WHAT THE EXERCISE ASKS> Once the line containing "At what coordinates should I click to accomplish: Expand" is found in the entries below, restate it and each following line word for word, stopping after the line containing "Task: Click the Mihla display name".

MATERIAL FOR THIS TASK>
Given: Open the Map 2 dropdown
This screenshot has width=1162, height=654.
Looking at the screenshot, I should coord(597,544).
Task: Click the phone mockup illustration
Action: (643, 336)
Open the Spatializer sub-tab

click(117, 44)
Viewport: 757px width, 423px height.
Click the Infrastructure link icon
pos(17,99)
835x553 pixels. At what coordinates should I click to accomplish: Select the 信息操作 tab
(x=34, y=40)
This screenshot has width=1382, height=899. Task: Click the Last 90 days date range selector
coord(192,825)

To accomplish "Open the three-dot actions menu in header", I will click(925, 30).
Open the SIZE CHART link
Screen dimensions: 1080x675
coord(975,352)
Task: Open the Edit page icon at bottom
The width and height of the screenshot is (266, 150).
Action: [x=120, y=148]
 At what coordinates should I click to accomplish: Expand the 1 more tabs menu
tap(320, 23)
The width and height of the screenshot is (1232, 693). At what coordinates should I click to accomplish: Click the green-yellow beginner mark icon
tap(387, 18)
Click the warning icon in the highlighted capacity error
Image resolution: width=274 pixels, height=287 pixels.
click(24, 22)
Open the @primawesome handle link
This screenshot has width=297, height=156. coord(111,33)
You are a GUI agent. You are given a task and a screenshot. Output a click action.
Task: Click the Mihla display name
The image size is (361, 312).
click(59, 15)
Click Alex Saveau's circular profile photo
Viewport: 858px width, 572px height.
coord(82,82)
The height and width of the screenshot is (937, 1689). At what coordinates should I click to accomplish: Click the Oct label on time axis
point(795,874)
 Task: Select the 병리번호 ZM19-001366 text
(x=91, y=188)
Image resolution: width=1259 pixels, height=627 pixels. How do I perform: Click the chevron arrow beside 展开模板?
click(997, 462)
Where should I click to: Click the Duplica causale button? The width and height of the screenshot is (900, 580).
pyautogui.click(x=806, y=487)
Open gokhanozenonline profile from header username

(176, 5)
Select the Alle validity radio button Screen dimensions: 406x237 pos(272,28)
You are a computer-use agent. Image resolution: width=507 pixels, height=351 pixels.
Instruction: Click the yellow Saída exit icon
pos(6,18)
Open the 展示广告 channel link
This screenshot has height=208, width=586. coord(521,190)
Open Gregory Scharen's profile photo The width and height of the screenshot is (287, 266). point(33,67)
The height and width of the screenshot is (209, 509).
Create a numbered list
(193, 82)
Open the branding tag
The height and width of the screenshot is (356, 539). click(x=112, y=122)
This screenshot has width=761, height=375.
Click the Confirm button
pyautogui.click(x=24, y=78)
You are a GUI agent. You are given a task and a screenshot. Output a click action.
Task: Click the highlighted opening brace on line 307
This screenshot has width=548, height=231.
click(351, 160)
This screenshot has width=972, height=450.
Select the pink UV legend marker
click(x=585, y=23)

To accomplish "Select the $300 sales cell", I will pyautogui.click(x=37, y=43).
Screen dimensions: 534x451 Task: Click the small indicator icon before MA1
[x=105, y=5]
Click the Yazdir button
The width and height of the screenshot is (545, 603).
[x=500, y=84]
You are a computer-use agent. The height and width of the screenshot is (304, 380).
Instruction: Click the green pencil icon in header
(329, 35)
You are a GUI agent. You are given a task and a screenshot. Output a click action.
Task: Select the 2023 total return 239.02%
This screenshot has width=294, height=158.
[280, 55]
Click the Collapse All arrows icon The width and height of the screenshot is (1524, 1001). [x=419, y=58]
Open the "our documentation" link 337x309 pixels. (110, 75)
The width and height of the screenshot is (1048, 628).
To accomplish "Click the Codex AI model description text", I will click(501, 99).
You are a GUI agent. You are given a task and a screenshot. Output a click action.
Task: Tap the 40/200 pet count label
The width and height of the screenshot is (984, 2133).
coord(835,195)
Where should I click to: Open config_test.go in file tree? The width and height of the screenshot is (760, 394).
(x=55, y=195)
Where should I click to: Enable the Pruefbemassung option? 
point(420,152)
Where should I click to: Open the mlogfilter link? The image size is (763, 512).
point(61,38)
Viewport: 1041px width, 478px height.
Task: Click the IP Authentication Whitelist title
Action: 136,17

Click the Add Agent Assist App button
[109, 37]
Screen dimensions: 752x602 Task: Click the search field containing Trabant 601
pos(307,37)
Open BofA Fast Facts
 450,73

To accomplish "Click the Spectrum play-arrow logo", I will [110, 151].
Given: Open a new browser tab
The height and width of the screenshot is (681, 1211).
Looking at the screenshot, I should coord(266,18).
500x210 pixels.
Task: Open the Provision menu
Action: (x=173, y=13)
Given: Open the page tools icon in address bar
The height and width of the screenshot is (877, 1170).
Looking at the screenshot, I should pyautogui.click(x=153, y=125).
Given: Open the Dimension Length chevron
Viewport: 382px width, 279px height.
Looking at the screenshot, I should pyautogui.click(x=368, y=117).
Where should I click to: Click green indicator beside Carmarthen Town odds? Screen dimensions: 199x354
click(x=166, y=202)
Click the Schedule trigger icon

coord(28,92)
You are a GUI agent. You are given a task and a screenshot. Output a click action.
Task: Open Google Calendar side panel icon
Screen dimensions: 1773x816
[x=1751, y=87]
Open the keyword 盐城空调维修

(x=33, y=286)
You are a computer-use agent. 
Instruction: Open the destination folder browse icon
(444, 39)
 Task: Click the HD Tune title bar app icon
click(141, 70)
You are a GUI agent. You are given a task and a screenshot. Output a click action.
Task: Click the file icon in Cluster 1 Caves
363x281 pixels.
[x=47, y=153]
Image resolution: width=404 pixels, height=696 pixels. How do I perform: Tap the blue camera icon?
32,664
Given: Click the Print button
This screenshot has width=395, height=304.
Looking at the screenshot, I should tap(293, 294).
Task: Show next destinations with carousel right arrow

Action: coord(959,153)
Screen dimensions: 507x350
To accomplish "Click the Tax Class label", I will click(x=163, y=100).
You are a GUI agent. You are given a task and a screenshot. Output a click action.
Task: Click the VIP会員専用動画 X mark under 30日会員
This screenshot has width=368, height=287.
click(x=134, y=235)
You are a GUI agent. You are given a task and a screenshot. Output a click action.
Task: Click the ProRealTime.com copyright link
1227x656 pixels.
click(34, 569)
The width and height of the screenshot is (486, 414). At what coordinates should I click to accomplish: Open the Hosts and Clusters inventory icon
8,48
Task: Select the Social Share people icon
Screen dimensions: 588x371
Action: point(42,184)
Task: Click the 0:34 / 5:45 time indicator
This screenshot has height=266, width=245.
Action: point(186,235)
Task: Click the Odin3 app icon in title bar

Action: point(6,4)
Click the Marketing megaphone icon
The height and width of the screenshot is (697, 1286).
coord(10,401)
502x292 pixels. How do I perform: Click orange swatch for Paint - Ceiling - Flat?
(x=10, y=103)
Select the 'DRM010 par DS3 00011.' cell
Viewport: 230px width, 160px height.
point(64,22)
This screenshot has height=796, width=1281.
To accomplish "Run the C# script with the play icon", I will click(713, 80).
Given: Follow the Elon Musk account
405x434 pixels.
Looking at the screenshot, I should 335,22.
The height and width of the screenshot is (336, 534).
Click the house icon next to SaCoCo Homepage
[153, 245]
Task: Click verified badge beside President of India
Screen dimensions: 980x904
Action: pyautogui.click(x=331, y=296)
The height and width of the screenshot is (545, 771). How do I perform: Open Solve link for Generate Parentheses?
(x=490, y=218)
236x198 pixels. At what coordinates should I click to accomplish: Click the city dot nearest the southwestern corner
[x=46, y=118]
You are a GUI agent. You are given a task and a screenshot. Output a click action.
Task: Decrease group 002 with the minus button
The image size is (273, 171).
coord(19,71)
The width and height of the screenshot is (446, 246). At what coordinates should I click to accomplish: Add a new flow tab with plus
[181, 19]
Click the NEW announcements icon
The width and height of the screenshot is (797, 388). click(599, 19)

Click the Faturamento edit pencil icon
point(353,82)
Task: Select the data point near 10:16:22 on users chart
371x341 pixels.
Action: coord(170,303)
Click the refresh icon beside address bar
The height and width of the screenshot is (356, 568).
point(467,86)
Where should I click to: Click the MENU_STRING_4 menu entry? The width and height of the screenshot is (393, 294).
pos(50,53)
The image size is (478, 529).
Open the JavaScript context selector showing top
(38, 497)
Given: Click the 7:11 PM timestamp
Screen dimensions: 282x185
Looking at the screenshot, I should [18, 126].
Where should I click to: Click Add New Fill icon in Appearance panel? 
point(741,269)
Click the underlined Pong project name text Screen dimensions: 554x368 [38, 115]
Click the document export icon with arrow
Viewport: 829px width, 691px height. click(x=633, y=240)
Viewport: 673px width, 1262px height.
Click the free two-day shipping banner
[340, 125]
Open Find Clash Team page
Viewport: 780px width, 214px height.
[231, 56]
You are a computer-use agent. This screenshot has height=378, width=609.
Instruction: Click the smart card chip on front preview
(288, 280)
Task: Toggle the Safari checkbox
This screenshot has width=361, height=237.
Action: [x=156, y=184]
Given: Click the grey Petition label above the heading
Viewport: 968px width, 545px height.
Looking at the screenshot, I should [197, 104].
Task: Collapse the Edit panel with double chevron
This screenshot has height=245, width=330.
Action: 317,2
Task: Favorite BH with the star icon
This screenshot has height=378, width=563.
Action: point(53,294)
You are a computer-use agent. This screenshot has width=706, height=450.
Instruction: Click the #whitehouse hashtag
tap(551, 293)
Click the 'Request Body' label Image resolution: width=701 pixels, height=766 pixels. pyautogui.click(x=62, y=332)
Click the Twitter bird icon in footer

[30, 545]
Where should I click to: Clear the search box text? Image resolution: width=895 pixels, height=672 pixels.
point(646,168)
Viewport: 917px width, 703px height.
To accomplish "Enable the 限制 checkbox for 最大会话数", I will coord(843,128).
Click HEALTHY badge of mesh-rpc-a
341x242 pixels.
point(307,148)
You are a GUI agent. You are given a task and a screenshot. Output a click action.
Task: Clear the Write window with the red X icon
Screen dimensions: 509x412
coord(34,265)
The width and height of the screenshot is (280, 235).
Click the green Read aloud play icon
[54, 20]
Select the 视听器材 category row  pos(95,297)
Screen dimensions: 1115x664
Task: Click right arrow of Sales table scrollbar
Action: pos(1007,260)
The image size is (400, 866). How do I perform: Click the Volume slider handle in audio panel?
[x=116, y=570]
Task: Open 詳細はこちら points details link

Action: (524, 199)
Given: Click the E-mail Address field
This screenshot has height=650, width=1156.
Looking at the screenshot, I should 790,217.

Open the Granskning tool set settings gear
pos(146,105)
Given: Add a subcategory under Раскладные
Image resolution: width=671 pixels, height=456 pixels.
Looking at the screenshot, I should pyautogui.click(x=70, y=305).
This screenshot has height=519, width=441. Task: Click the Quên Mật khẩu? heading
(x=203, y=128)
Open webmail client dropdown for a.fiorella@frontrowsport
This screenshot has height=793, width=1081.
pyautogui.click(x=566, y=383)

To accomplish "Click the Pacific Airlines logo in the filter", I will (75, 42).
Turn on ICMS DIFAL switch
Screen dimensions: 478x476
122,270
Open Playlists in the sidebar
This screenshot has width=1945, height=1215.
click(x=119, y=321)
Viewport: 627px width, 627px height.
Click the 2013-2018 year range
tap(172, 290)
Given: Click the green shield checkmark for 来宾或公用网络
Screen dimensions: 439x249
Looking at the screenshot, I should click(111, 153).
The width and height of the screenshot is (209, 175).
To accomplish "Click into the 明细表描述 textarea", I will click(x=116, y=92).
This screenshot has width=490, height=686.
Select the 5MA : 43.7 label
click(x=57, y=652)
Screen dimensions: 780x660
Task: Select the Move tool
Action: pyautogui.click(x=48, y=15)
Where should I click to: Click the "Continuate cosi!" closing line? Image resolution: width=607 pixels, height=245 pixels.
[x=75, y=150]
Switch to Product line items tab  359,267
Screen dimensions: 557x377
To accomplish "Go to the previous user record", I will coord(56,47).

EXERCISE SOLUTION>
 At what coordinates should I click to accomplish: Expand the 1 more tabs menu
tap(320, 23)
The width and height of the screenshot is (1232, 693). At what coordinates should I click to accomplish: Click the green-yellow beginner mark icon
tap(387, 18)
Click the warning icon in the highlighted capacity error
Image resolution: width=274 pixels, height=287 pixels.
click(24, 22)
Open the @primawesome handle link
This screenshot has width=297, height=156. coord(111,33)
You are a GUI agent. You are given a task and a screenshot. Output a click action.
Task: Click the Mihla display name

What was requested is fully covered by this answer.